Many of the 12 factors discussed above are COVID-specific; these include factors 1, 2, 4, 5. 9, 10, and 12. Others (factors 3, 6, 7, 8 and 11) are based on structures or characteristics that were in place in Israel prior to COVID, most of which were developed further during the pandemic.

How central was the rapid vaccination rollout?

There are differences of opinion among Israeli experts about the centrality and predominance of the first of the 12 factors listed above—Israel's rapid vaccination rollout. On the one hand, for real-world studies of COVID-19 vaccines to go beyond what had already been learned about safety and efficacy from the clinical trials, they oftenFootnote 24 had to include information on hundreds of thousands of people who had been vaccinated. In Israel with its population of only 9 million that meant that a considerable proportion of the population had been vaccinated, and in the initial months of 2021 Israel was a world leader in this regard.

On the other hand, having a population with hundreds of thousands of vaccinated people is not alone sufficient for conducting timely, high-quality studies. To do so also requires a scientific and research workforce that can quickly identify important research questions and research opportunities and can mobilize rapidly to carry out the relevant studies.

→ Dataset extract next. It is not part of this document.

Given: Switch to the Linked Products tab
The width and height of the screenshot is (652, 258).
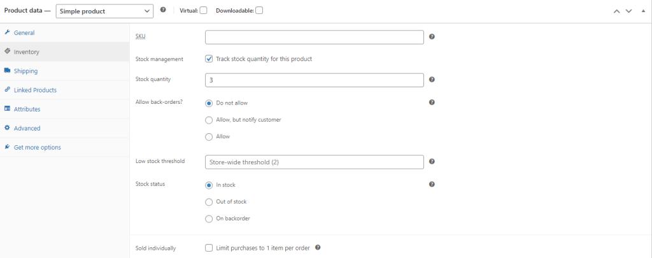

These highly skilled researchers must also have access to high quality databases, have experience with relevant research designs and analytic tools, and know how to facilitate effective inter-organizational collaborations.

Moreover, while Israel was initially the world leader in terms of the proportion of population fully vaccinated, it was not the world leader in terms of the number of people fully vaccinated. At the end of January 2021, the number of people fully vaccinated in Israel was 1.9 million, while in the U.S it was 7.4 million (almost four times the number in Israel). The comparable figures for the end of March 2021, in millions, were as follows: US—64.5; India—9.3; Turkey—6.8; California—6.3; Brazil—5,1; Israel—4.8; UK—4.5; Russia—4,4; Germany—4.2. As a result, by the end of the first quarter of 2021, these countries and states had enough vaccinated people to carry out safety and effectiveness studies, even if the vaccinated proportion of their populations remained relatively low. Thus, Israel's lead-time for large-scale studies was limited and short-lived; to take advantage of it, Israeli researchers had to work both quickly and effectively.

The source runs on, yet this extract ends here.